Investors with a more liberal relationship to risk may wish to consider the advice of our investment experts, who suggest diversifying into select overseas markets such as Europe and Russia. But even these markets will face testing times, particularly if America, the engine of the world economy, falls into recession, as many economists predict. To avoid any nasty surprises, prudent investors should drip-feed their money into such markets rather than invest lump sums.

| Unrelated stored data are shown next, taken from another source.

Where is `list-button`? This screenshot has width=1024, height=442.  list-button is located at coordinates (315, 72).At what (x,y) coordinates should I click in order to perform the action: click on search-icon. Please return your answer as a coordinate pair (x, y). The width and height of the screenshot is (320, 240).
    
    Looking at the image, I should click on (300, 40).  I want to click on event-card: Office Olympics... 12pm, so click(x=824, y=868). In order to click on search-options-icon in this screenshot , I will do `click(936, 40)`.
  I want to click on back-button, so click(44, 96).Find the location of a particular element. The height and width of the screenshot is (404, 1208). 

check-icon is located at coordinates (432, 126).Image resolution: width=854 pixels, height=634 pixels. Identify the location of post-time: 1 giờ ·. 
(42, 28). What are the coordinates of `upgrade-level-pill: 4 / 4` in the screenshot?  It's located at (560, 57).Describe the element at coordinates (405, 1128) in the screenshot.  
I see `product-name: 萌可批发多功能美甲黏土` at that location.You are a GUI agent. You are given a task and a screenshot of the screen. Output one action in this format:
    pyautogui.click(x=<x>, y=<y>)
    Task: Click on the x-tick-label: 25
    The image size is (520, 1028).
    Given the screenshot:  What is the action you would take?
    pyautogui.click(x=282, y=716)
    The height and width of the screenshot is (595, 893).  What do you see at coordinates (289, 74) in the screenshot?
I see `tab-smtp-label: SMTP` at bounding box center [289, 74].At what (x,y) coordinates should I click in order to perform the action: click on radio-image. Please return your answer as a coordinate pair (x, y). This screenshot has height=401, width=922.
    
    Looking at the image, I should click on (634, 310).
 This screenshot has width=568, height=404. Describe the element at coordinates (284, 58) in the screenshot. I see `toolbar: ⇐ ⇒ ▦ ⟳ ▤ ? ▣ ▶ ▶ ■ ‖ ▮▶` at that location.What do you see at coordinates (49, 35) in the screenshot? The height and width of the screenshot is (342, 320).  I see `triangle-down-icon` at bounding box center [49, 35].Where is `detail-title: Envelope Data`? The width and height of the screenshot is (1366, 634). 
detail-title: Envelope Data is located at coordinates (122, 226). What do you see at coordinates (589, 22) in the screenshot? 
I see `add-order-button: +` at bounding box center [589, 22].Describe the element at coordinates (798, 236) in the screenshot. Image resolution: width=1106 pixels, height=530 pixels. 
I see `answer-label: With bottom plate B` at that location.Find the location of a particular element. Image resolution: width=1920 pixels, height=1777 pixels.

While the outlook for equities looks uncertain, the prospects for property, both commercial and residential, look worse. You know that things are bad when even estate agents, the perennial trumpet blowers for the industry, are predicting static growth. Having said that, the gloom should not be overdone. Lower interest rates next year should help to support prices and, as long as employment holds up, it is unlikely that there will be enough forced sellers to trigger a real slump. A more likely scenario is that prices will drift lower over the next couple of years.
With few assets classes offering much promise over the next 12 months, investors must take comfort in the knowledge that investment is a long-term game.
There may be dark financial clouds hanging over 2008 but an unexpected volte-face by the Government means that there are at least 130,000 people who can now look to the new year with renewed optimism. Finally, after five long years of intransigence, ministers are offering a decent compensation package to the workers who lost their company pensions when their employers went bust. The money will allow the workers, some of whom lost 30 years of savings, to receive 90 per cent of the benefits they were due.
While it would be churlish not to welcome the righting of this wrong, we should not fall over ourselves to congratulate the Government. To start with, ministers should have stepped in much sooner. Allowing this injustice to fester has done incalculable damage to the reputation of pensions. The Government also employed despicable tactics to justify its refusal to help. At one stage ministers claimed that a rescue package would cost £15 billion of public money – the actual figure is £2.9 billion over 60 years. It even had the temerity to ignore the advice of the Parliamentary Ombudsman after she concluded that ministers bore some responsibility and should pay compensation.
Now that the Government is in a more contrite mood, there is another relatively inexpensive step it should take to restore public faith in saving for retirement. Ministers should guarantee that anyone who joins the new national pension savings scheme, due to start in 2012, will be better off in retirement than if they do not save anything and instead rely on means-tested benefits.
Although only a very small number of people could be worse off if they join – namely workers in their late fifties with no savings – even the hint that this could be the case is likely to deter many others.
Ministers worried about writing a blank cheque to underwrite investment performance would be better advised to worry about millions of workers refusing to join the scheme and the cost to the State of providing for these people in their old age.
This Christmas most people will have received a present that they could probably have managed without. For me it was a book, Teach Yourself Latin. It will prove useful, no doubt, should I ever have a couple of spare years to fill. Until such a time, however, I am unlikely to use it a great deal.
Still, I should consider myself lucky. A couple of years ago a friend of mine unwrapped his Christmas gift to find three dozen bin liners. Confused, he looked to his wife, who explained that she had also hired a skip and that it was time to clear out the loft.
So what to do with those unwanted presents? You could try to take them back to the shop from which they were bought, but you will be relying on the goodwill of the retailer – stores are only obliged to refund goods that are faulty or not as described.
If you can’t get a refund, you could always try eBay, which has helpfully made today a 10p listing day. Alternatively, wait until next year and give the present to someone else, taking great care to remember who gave it to you in the first place.